終了点で”解除”の掛け声、手繰るロープはまだこの時点では乾いていた。
風は丁度背中側から吹き付ける。悪魔の城さながら、悪魔の吐息で我らを追い返すかの如く。
ロープの盾を膝の上に置き、悪魔の吐息をかわす。
そんな中go-sukeが上る。初めてのアルパインは雲の中でのクライミング。
そんな状況下、終始、落ち着いた感じでグイグイ高度をあげ、1段目を越して一安心。
ただただ、”落ちず登れ〜”それに尽きる。
この頃、ロープからは軽く水シブきが出始めていた。湿度100%の中でロープに結露が発生したようだ。
少し遅れて雨粒が数滴落ちてきた・・・雨即撤退・・・トラバースにさし掛かる前なのでロアダウンは可能。
takaはロアダウンを提案も、危険認知度80%とテンパリ係数も上昇したwakaが、声を張り上げる。
そのまま登攀継続提案。そのまま継続となった。
(この時、go-go-go-sukeはロアダウンを素直に受け入れただろうか?)
視界の悪い中フォローで登る初本チャンのgo-助
go-sukeは落ちずに危なげなく無事フォローで完登。wakaも続く。
周りはすっかりガスの中、全員完登し、少し焦り気味の声で下山支持のwaka!
懸垂下降で準備準備。
悪魔の吐息はまだ続く。垂らしたロープは下に落ちずに横に流れる。
風に煽られ、お城を巻くように落ち(正確には強風の為、横に流れて岩にまきついてゆく)

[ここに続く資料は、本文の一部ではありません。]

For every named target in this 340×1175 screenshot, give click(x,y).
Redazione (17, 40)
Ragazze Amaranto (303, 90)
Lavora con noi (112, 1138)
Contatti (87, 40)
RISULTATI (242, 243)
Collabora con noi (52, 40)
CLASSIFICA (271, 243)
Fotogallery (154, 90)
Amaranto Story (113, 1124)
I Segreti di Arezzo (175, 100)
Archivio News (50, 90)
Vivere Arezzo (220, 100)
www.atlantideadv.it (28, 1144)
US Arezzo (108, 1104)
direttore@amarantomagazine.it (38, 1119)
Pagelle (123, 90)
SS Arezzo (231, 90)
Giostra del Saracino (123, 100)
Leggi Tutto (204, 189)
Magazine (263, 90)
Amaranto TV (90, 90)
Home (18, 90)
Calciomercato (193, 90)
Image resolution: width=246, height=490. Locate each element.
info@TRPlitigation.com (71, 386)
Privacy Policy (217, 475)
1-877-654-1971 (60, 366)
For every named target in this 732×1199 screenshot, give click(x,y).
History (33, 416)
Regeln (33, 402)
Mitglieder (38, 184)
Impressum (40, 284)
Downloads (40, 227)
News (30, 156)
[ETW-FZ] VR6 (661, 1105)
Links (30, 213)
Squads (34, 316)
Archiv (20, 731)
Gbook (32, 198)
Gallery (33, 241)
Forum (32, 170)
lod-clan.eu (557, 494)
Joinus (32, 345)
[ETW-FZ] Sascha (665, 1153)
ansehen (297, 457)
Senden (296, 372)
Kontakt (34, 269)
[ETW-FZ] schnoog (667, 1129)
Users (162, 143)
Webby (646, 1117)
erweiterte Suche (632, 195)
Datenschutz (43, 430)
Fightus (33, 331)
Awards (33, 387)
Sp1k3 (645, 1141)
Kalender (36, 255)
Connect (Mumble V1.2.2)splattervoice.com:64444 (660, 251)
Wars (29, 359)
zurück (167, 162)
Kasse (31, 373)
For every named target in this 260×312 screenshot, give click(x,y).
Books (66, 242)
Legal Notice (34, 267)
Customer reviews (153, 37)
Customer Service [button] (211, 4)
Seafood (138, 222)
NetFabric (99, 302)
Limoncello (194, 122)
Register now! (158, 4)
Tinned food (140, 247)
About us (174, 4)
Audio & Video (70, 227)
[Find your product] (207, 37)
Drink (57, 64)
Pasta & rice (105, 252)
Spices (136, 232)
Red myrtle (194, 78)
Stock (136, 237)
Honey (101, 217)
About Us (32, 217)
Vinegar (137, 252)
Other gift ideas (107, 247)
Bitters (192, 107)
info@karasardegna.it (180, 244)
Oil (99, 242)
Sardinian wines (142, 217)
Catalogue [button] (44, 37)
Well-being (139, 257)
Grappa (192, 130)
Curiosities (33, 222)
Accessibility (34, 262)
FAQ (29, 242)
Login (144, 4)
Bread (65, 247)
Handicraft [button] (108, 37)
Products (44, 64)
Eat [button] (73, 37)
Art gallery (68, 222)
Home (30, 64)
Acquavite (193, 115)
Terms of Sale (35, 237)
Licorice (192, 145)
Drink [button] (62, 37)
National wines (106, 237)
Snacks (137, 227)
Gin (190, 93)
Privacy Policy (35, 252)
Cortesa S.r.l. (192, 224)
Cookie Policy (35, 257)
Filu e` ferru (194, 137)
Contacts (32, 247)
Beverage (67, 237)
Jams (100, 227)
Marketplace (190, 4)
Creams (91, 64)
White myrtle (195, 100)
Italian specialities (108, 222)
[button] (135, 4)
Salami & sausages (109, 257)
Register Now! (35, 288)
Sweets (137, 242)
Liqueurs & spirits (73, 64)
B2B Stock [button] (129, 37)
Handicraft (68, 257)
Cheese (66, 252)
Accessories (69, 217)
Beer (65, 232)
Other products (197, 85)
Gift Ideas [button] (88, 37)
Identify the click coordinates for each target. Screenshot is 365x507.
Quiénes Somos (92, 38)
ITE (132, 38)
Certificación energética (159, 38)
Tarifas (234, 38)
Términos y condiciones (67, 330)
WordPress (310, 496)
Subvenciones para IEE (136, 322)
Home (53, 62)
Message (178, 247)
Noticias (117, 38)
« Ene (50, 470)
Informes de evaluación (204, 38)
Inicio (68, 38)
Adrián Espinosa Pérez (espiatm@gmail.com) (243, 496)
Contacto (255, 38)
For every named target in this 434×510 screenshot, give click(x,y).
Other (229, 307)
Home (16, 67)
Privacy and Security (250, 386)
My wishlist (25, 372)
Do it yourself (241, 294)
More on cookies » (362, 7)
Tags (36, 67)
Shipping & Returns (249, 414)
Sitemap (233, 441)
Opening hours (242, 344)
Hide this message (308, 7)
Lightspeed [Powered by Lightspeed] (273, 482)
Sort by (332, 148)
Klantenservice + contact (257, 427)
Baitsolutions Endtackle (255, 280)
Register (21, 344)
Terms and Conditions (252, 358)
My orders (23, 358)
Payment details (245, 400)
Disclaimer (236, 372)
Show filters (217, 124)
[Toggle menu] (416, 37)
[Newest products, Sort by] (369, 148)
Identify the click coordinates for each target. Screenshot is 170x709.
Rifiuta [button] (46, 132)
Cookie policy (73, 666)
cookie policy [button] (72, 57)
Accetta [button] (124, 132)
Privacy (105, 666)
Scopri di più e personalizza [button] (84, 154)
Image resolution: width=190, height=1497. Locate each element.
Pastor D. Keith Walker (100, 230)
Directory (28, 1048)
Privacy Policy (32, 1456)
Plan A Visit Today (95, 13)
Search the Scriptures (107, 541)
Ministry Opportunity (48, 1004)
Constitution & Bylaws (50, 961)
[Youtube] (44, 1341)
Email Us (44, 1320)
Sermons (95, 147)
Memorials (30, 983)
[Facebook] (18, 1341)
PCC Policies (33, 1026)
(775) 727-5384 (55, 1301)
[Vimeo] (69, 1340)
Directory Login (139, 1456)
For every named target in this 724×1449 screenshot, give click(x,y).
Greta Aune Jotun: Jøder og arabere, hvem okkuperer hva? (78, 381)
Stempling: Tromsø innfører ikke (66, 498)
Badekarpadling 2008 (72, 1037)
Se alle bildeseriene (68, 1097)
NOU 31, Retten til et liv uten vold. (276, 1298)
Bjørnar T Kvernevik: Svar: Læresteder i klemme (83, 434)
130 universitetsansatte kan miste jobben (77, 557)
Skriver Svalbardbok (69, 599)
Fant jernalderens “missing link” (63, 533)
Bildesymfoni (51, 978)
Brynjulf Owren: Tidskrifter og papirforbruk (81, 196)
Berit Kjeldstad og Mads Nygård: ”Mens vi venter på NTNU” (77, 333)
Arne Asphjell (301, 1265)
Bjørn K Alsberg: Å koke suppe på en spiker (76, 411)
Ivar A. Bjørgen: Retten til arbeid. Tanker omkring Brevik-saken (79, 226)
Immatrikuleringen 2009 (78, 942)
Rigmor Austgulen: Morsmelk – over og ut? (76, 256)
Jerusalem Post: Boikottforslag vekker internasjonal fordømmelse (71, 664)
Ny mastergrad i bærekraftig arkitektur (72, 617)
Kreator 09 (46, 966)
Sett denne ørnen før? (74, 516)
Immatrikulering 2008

風で複雑に絡まったロープをほぐしながらtakaが降りる。
1段上の取り付きで3人分の靴を回収し、広いテラスにまで降りる。
途中、待ちきれないwakaの”まだかー”の声。
takaはその間、風に流されたロープを戻しては下し、ほぐしては下っていて時間が掛かった。
ぎりぎりでようやく取り付きに到着し、赤ロープを引く。引きつつも、残りの絡まったロープを解していた。
左手で、go-sukeの懸垂下降側のロープは離さないように。
懸垂下降も慣れていないのと水分を含んでいたのか、滑りが悪そうだった。少し下降ポイントが奥にあるので
あまり、ロープに緩急をつけると切れる心配も想像したが、無事到着。
wakaも白いもやの中から姿を見せ、無事ロープが抜けるのを祈りながら赤ロープをwaka & taka が引き、きsukeがロープを
束ねた。
少し重いロープの結び目もやの中から現れた時にはホッとひと安心。
13時10分下山開始。
雨もそれ以上は降らなかったので、アプローチは少し湿気を帯びていたが乾いた状態だった。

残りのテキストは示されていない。